**Assignment 1:**
In the account of the brigade's office after the return from war, what is the new Army motto?
**Assignment 2:**
Carry on the account of the brigade's office after the return from war, starting after its final sentence.

**Extract to read:**
☆ ☆ ☆ ☆

A new type of war
“So THIS is where all the good furniture went,” said our battalion commander, popping his head into the brigade admin office on his way to a meeting.
“Wow, nice office,” say several people a day. “A lot of room.”
The comment is made in disdain because most sections are crammed two or three to a desk, while the admin office is spread out over two rooms.
Hey, I’m not admin, I was just told to work out of their office. There is a lot of room in the new office, that’s for damn sure. The brigade admin officer, or, as the Army calls him, the S1, apparently worked some political gerrymandering during the time everybody was on leave, snatching up the best stuff.
That’s typical of him and typical of attitudes in the Army these days. We’re practitioners of Machiavelli’s Un-Golden Rule: Do unto others before they do unto you. We came, saw the stuff, and took it from them before they took it from us.
Well, not “we” per se, and not “them.” We’re “Army Strong” after all (our new Army motto), you know, “one team one fight” and all that crap. Yeah.
Be all that as it may, we’re locked in to a new struggle now that we’re back from war: a war of make believe. We don’t have enemies to kill or bombs to dodge, but we can show everyone how hardcore we are by the svelteness of our PowerPoints, among other things.
“I want you all to start calling ‘at ease’ whenever any sergeants major or lieutenant colonels come in,” our major said. “We’ll show them how disciplined we are.”
Calling the room to “at ease” (that is, standing up, placing your feet a shoulder’s width apart and clasping your hands behind your back to wait for instructions from the entering person) is courtesy, but usually very impractical in a brigade setting, where we have a dozen sergeants major and light colonels stepping in and out every few minutes.
Still, we have to show “them” how disciplined “we” are.
“Don’t get attached to your chairs or desk, the CIC (command information center) is getting priority on all furniture,” the major said today. In Iraq, the CIC is the heart of the goings on of the unit. Typically they get all the nice stuff since the higher-ups spend all of their “back when I was fighting the war” time there. You have to make it as cutting-edge and plush as possible.
But when there are no radios to monitor or convoys to track, why are we setting up a CIC in the states?

☆ ☆ ☆ ☆

**Dataset excerpts:**
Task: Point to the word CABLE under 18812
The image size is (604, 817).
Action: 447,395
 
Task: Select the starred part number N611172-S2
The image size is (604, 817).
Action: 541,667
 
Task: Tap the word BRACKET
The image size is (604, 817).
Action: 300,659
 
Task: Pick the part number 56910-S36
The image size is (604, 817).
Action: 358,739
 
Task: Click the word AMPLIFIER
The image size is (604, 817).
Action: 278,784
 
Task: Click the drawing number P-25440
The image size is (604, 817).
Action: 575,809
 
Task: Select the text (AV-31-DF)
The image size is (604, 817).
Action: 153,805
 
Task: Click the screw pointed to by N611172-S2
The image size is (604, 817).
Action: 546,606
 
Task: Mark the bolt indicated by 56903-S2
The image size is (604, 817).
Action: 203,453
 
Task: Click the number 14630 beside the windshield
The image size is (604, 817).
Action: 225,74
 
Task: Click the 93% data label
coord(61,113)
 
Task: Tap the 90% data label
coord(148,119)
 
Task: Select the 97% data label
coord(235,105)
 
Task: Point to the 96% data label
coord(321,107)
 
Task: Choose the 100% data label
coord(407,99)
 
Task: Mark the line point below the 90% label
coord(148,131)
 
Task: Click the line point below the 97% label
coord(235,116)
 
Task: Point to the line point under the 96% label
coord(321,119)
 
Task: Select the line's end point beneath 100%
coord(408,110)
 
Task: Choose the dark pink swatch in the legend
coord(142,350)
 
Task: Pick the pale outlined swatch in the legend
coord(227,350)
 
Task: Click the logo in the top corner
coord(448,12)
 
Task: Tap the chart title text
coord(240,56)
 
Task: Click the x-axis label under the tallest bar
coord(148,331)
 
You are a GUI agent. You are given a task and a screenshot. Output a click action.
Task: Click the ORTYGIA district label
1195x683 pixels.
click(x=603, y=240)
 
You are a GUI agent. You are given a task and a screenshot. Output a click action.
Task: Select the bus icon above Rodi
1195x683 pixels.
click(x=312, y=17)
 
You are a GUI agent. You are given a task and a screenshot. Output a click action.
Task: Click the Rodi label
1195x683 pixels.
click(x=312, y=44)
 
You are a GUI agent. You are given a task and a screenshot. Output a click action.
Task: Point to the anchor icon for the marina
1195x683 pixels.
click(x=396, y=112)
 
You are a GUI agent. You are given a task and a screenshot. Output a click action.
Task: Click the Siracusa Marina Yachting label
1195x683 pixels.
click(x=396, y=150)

☆ ☆ ☆ ☆

**Written answer 1:**
"Army Strong."

**Written answer 2:**
Apparently that’s just the beginning, they’ve ordered all manner of projectors and screens to emulate the setup we had in Iraq with telemetry and data streams filling the CIC sky like the starry heavens.
“They really need to let it go,” said a former drill sergeant colleague of mine. Agreed.
“Salmons, we need your help,” came a call in mid-morning–the third such call in the prior two days. While at first I thought it might include a dangling participle or misplaced modifier, actually it was just to help move a desk into the office.
“We’re getting a civilian safety guy in here and he needs a desk,” said one of the admin staff sergeants…one of nine soldiers who now made up the section, now that all the formerly-pregnant and broken soldiers have rejoined the family.
“What happened to all the desks that the major said we didn’t need and had us take out?” I asked, rhetorically.
“Well we need another one.”
We moved three desks in and back out over the course of those two days. None were ever good enough, as per the major. One didn’t match; one “was a table, not a desk” as it didn’t have built-in drawers; and the third was something else that I wasn’t privy to. I just remember lifting heavy particle board to and from the various parking lots and buildings of our unit footprint.
The safety guy came through today. “Don’t you guys have a cubicle I could use?” he asked the admin master sergeant. “No sir, it’s just an open room for all of us.”
“I’d actually like THAT area,” he said, motioning to me at my desk. Guess I’m on the chopping block.
But I’m confused. The command should really put out a rules of engagement for this new type of fight. Is this civilian guy “them”? He’s working with “us” which would make me think he’s part of the team, but he’s acting aggressively toward “us,” right? And he gets to wear blue jeans every day. And all he does is tell people to wear their seat belts and read driving fatality statistics from the Department of Transportation. And he’s a G12!
I’m making the call, he’s one of “them.”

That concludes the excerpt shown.